La movilidad se acerca a los niveles anteriores al estado de alarma

La movilidad ha aumentado significativamente en las últimas semanas y se aproxima a los niveles anteriores al estado de alarma, decretado por la pandemia de COVID-19 el 14 de marzo y que finalizó el pasado 22 de junio.

No obstante, este crecimiento se produce en una época, la estival, en la que generalmente serían esperables mayores niveles de movilidad que durante la temporada invernal y se observan diferencias entre las distintas provincias, según los datos que proporciona la tecnología Big Data utilizada por el Ministerio de Transportes, Movilidad y Agenda Urbana (Mitma).

Después de varias semanas de nueva normalidad, se ha alcanzado en julio un nivel medio de movilidad del 92 % de un día laborable normal y del 99 %, de un día festivo, frente a valores del 76 % (16 puntos más) y del 64 % (35 puntos más), respectivamente, que se registraron tres semanas antes, en las que el país estaba todavía en estado de alarma, ha informado este viernes el ministerio en un comunicado.

Este aumento se produce de forma generalizada en todas las provincias y de forma coherente con la mayor movilidad general durante el periodo estival. 

Por otro lado, la DGT alerta del repunte de los accidentes de tráfico y fallecidos en carretera tras el final del estado de alarma, pues desde el 21 de junio y hasta el 8 de julio han muerto 60 personas, once más que en el mismo periodo de 2019, lo que supone un incremento del 22 por ciento. 

Según los datos de la Dirección General de Tráfico durante el periodo del estado de alarma -entre el 15 de marzo y el 20 de junio- perdieron la vida en accidente de tráfico 117 personas frente a las 286 en las mismas fechas del pasado año, es decir, las víctimas mortales se redujeron en un 59 pro ciento. 

Después de varias semanas de nueva normalidad, se ha alcanzado en julio un nivel medio de movilidad del 92 % de un día laborable normal y del 99 %, de un día festivo, frente a valores del 76 % (16 puntos más) y del 64 % (35 puntos más), respectivamente, que se registraron tres semanas antes

Ahora bien, desde el final de la alarma, el 21 de junio, y hasta el 8 de julio, los siniestros de tráfico con muertes se han incrementado hasta el punto de que en este periodo han fallecido 60 personas cuando en este periodo de menos de 20 días murieron el pasado año 49. 

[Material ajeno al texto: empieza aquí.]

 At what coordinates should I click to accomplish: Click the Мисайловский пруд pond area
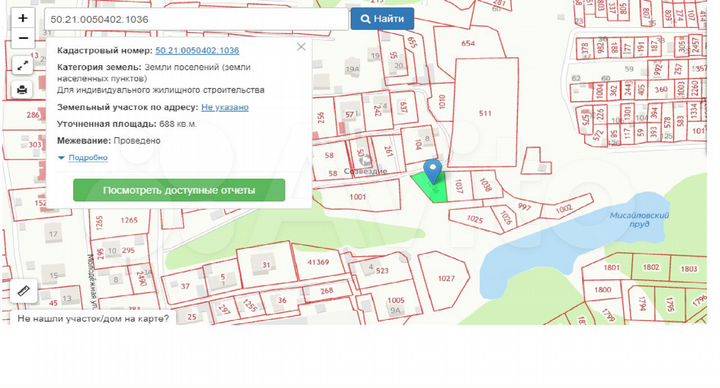tap(638, 219)
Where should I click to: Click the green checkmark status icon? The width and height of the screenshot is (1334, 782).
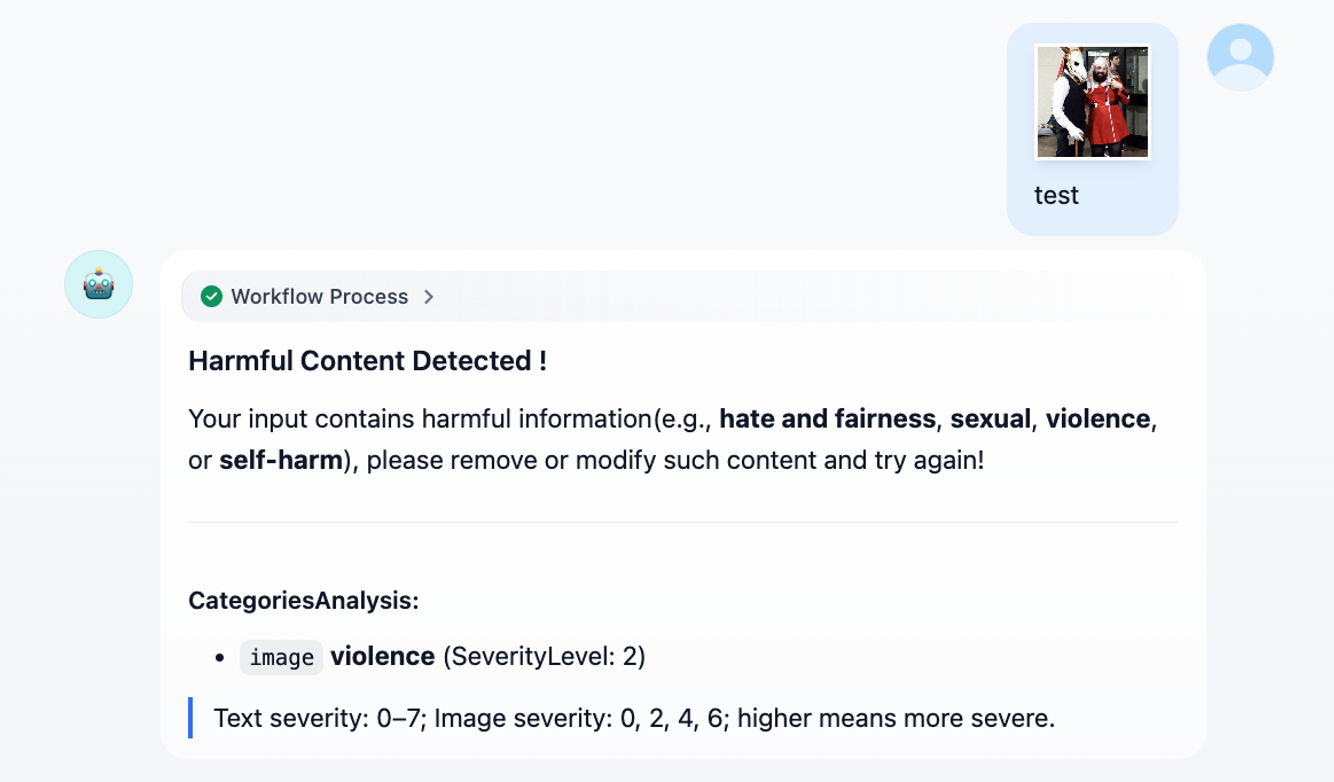point(211,297)
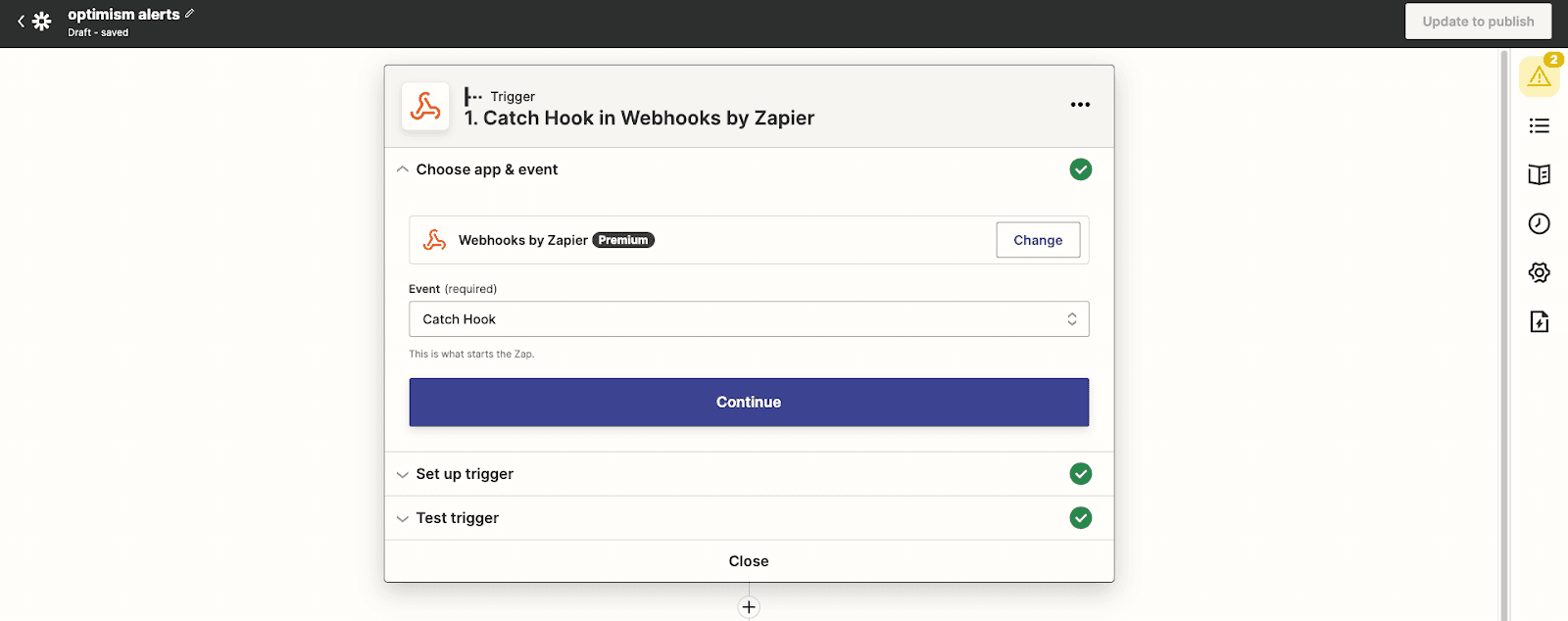1568x621 pixels.
Task: Open the Catch Hook event dropdown
Action: coord(748,319)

Por esta razón, Tráfico recuerda a los conductores la importancia y necesidad de respetar las normas de tráfico, especialmente la velocidad después de detectar a un mayor número de conductores circulando a velocidades superiores a las establecidas. Concretamente en los 180 puntos de control en los que se ha realizado el estudio, el porcentaje de conductores que circulaban con exceso de velocidad ha aumentado un 30 por ciento respecto a los que lo excedían en febrero de este mismo año, antes del confinamiento. 

En febrero, por cada 10.000 vehículos que pasaron por delante de un radar 54 fueron denunciados, frente a los 70 que han sido denunciados durante el pasado fin de semana. 

accidente tráfico

Accidente en carretera | IMAGEN DE ARCHIVO

El aumento de velocidad en la circulación ya se constató durante el periodo del estado de alarma y pudo estar relacionado con la falsa sensación de seguridad y de infalibilidad por parte de los conductores. 

Durante esta semana Tráfico está llevando a cabo una campaña de intensificación de la vigilancia de la velocidad, en los que los agentes de la Guardia Civil ya han detectado mayor número de infracciones e, incluso, han detenido y puesto a disposición judicial a varios conductores como presuntos autores de un delito contra la seguridad vial, al circular por encima de los 200 kilómetros por hora. 

Tráfico advierte de que la pérdida del hábito de conducir después de tres meses de confinamiento, las ganas por coger el coche y llegar rápido a la segunda residencia o al lugar de vacaciones, incluso sin hacer parada alguna a descansar por miedo al contagio, son factores todos ellos que incrementan la posibilidad de provocar o tener un accidente. 

Si a esto se le suma que los niveles de tráfico están por debajo a los registrados en el verano pasado (un 7% menos en los días laborales y un 22% menos en los fines de semana) son circunstancias que pueden llevar al conductor a no cumplir los límites de velocidad establecidos para llegar antes al destino.